-- Start Text to read --

Yet Amin also mentioned some negative images of America. This was part of his general critique of Europe and the West more than a critique of America itself. In this regard, Amin criticized America as one of the Western societies that approved slavery in modern times (Imarah 1989:237). He also criticized the founders of America for the injustices they committed against the native Americans. In this regard, Amin compared early Americans to European colonizers, whom he perceived as selfish, greedy, and uncaring about the interests of poor nations and masses (Imarah 1989:374).
In general Amin, used America as another better example to show his Arab and Muslim audience that they needed to learn from the West. By portraying America as a new and better West, Amin was trying to demonstrate to Egyptians the richness of Western civilization and how it is capable of producing new and more advanced societies.

-- End Text to read --
-- Start Extracted information --

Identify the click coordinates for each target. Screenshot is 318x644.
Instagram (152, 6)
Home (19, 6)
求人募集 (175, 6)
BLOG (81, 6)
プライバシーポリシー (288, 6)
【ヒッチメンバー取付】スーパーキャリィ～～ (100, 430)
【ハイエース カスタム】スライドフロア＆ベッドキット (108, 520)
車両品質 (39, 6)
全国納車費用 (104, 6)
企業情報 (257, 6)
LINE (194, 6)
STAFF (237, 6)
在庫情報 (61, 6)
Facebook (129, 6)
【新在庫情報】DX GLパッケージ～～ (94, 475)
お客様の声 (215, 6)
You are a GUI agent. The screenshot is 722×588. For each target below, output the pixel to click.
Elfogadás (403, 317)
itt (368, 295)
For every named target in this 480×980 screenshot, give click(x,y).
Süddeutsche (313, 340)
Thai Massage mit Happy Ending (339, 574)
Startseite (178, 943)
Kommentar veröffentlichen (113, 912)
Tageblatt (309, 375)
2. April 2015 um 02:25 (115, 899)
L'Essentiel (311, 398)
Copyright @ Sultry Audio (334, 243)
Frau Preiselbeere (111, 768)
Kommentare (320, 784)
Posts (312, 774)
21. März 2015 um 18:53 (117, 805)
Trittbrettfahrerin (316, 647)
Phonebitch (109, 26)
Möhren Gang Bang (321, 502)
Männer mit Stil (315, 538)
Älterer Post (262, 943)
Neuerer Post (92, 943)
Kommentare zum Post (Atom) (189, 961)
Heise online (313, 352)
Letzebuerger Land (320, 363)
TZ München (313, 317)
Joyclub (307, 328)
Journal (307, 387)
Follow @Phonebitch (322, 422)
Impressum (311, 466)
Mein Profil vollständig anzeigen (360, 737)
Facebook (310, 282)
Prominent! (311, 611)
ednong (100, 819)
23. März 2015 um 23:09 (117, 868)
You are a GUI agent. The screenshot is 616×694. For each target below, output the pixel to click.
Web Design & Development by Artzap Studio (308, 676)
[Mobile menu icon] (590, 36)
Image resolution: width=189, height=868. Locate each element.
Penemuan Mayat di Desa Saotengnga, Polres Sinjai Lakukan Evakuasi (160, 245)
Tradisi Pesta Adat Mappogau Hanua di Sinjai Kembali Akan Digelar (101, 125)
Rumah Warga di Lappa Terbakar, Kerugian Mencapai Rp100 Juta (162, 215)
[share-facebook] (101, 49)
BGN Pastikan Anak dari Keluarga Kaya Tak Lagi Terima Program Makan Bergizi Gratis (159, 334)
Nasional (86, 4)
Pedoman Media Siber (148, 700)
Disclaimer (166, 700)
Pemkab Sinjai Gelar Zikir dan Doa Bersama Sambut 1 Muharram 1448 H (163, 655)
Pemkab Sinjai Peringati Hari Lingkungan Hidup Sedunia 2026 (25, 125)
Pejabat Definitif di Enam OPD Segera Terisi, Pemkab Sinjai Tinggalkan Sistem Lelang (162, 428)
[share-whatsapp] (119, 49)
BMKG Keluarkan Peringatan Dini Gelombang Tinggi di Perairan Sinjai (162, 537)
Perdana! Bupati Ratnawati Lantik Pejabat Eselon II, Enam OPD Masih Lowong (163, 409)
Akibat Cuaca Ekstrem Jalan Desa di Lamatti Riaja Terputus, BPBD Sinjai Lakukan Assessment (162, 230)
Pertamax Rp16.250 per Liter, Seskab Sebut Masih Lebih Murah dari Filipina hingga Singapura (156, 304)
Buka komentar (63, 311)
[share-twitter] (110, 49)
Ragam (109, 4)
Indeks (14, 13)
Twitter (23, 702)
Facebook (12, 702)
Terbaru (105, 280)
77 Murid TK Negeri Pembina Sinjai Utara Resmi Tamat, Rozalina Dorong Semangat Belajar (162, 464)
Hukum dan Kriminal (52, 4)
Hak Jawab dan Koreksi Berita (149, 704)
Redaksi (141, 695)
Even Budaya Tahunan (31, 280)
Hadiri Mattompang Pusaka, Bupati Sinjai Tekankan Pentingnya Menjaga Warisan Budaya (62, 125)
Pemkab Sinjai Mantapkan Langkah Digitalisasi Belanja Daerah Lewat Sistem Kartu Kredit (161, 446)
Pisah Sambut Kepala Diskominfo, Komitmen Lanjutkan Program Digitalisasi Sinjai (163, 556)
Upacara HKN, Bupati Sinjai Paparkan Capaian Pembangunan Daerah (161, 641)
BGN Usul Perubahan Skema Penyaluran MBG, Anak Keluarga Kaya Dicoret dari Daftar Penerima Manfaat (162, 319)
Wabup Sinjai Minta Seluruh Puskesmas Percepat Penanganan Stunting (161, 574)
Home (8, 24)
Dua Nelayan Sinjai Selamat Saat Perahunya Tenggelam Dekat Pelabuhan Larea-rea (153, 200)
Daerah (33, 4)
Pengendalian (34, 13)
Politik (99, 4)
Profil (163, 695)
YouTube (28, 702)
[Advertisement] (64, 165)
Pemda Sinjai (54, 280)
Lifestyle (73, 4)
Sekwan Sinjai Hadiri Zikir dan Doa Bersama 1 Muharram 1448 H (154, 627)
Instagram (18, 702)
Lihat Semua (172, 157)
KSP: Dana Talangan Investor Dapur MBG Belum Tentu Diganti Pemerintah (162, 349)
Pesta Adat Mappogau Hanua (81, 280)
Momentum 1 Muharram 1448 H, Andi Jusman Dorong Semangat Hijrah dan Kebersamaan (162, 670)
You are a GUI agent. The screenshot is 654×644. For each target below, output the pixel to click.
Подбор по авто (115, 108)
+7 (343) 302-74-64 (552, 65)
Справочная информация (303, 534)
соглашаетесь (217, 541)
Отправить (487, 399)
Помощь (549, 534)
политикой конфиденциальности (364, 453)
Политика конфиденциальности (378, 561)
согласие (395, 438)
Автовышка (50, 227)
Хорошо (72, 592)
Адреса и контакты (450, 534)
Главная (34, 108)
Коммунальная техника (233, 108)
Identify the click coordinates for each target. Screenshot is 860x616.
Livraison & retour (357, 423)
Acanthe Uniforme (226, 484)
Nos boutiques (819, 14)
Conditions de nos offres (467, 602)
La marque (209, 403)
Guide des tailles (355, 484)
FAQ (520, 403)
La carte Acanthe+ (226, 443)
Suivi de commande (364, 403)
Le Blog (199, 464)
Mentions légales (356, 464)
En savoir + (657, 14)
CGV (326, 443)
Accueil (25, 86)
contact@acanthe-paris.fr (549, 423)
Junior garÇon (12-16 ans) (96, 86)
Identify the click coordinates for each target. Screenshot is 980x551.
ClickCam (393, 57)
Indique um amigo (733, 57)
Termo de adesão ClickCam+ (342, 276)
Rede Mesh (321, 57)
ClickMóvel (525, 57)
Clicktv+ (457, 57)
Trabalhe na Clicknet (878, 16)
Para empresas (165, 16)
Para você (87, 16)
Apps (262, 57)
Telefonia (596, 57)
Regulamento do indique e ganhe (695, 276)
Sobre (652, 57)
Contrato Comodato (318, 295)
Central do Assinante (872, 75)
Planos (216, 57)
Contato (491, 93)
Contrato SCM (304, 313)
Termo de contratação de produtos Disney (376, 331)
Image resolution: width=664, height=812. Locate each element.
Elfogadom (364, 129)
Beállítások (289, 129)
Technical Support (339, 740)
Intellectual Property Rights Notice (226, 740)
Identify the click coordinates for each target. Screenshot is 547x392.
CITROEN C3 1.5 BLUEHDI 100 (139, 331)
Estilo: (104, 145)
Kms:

-- End Extracted information --

Tasks to carry out:
a) In the passage about Amin and America, to whom did Amin compare early Americans?
b) Retype part of the passage about Amin and America, beginning at the words "In general Amin, used" and stopping after the words "more advanced societies.".
The items play no part in what follows.

Task-by-task results:
a) European colonizers

b)
In general Amin, used America as another better example to show his Arab and Muslim audience that they needed to learn from the West. By portraying America as a new and better West, Amin was trying to demonstrate to Egyptians the richness of Western civilization and how it is capable of producing new and more advanced societies.